NODE A = 62.5 * (( 100 / 175 ) * 0.8 ) + ( 62.5 * (( 0 / 25 ) * 0.2 )) = 28.57 SAITO
NODE B = 62.5 * (( 75 / 175 ) * 0.8 )) + ( 62.5 * (( 25 / 25 ) * 0.2 )) – 25 = 8.92 SAITO

The attacker has decreased their expected income from 16.6 SAITO to 8.92 SAITO. It is easy to demonstrate that losses accelerate as the attacker adds more routing hops to transaction #1.

An Intuitive Understanding of Sybil-Proofing

Something fascinating happens when an attacker sybils a routing-work blockchain. Whereas all the fees in the block were previously potential income to the attacker, the lottery is now taxing their wallet directly.

For a routing work mechanism to be sybil-proof, it is sufficient to show that the tax on self-generated routing-work is greater than the total income a node 1-hop deeper in the network can expect from an equivalent amount of final-hop routing work.

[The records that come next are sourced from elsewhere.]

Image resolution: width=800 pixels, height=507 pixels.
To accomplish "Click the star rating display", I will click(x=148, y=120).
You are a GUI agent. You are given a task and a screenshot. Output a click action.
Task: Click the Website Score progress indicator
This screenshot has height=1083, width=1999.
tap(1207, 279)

In the Saito Classic mechanism the tax is 50% of all fees put into the block, and first-hop nodes earn at minimum 50% of routing payout. Since any additional fees in the block by definition come from the attacker, it is theoretically impossible to generate positive expected income.

As long as the lottery tax remains provably costly regardless of the amount of routing work that the attacker has in the block, any network that has the same work-decay and payout-decay functions as Saito Classic by definition inherits the same sybil-proof properties.

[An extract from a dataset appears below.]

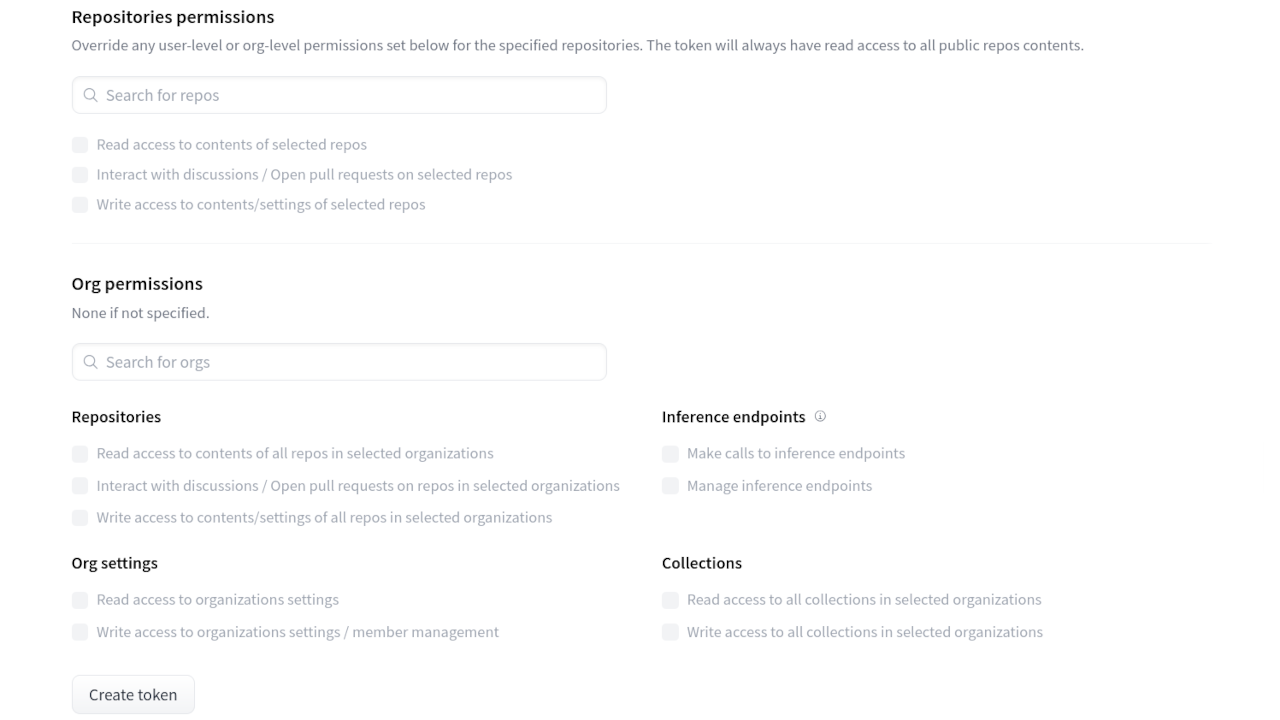Tick write access to all org repos

[80, 518]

In practice, our goal is to force cost-of-attack significantly above 100% of fee-throughput, so that in a best-case scenario the attacker is hemorrhaging money rather than merely breaking even. This requires the introduction of a staking payout and the increase in cost-of-attack that can come from the added difficulty of finding combinatorial lottery solutions that simultaneously issue the routing payments from multiple blocks to the attacker .

In the paper referenced above, we show very clearly that cost-of-attack is a minimum of 137 percent in a network with such a structure. This means an attacker must spend ~137% of network fee-throughput to earn 100% of the fees in that block which do not come from their own wallet.

With full control of the staking table, the attacker can eke out profits at approximately 75% control of the staking table.  This can easily be addressed in the paper as mentioned – by the imposition of an income cap that limits payouts to 125% of a smoothed average. Under these situations cost-of-attack rises much higher than 137% to start, and remains above 100% even if attackers gain full control of the staking payout.